Cet empilement permanent de mesures qui annulent systématiquement les effets de la précédente commence à devenir franchement risible. Si c’est pour reprendre d’une main ce qu’on vient de donner de l’autre, ça ne sert à rien, sauf à faire des effets de manche et à satisfaire certaines catégories d’électeurs.

Restons sérieux et essayons d’analyser cela sur le long terme. En découvrant cette nouvelle mesure, c’est un réflexe professionnel, je ne peux m’empêcher d’essayer de calculer combien elle va rapporter. Ici, la question est plutôt « combien elle va nous faire perdre ?« .

La triste réalité, c’est que l’insécurité fiscale de notre pays et les changements permanents des règles font fuir les « gros » investisseurs peu désireux de construire leur avenir sur des sables mouvants. Quant aux « petits » investisseurs, on doute que cela leur donne l’envie d’entreprendre.

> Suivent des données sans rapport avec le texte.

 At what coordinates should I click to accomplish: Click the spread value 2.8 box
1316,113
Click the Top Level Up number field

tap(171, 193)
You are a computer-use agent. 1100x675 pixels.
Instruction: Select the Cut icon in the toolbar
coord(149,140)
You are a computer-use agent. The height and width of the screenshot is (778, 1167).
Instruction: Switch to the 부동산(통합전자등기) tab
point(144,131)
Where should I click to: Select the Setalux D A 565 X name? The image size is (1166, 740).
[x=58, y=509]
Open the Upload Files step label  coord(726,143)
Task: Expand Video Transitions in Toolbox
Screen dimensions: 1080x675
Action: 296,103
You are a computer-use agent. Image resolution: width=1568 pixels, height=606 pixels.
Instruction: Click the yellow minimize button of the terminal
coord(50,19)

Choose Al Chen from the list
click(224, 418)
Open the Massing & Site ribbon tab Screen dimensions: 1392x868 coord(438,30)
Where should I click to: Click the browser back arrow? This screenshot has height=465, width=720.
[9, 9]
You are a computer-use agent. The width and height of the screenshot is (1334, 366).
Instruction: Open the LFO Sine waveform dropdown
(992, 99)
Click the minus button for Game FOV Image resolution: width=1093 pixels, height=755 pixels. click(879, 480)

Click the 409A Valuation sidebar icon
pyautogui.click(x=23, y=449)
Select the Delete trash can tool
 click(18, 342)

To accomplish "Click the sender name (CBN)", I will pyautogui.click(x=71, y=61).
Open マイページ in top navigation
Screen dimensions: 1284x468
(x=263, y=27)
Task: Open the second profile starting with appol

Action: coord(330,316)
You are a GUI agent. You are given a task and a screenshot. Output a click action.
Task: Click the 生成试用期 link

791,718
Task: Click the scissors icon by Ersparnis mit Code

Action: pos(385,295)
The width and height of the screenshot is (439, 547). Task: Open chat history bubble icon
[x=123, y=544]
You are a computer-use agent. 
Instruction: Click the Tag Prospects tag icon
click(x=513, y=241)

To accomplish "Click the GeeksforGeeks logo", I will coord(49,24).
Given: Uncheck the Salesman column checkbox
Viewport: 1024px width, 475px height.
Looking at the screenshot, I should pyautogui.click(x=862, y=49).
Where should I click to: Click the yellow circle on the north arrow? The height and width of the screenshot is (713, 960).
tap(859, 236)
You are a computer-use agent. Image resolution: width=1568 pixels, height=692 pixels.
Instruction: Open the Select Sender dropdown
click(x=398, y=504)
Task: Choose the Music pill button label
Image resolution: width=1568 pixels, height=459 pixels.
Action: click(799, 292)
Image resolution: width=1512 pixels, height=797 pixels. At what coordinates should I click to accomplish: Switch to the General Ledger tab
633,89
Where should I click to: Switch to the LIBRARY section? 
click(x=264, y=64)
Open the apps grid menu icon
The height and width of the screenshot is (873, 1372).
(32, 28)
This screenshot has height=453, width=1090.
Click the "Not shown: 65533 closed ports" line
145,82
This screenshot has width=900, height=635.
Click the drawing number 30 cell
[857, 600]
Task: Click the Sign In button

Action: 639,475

Je conclus en rappelant à ceux qui ont la mémoire courte que même quand une entreprise ne paie pas d’impôt des sociétés, elle paie souvent de l’ONSS, du précompte et de la TVA !

A bon entendeur…

Max

* Ces entreprises seront soumises à une cotisation spéciale de 5 % sur les dividendes distribués durant l’année comptable et compensés par des déductions ou pertes fiscales (hors investissements).  Cet impôt minimum ne s’applique pas aux PME ou sur des revenus de brevets (royalties).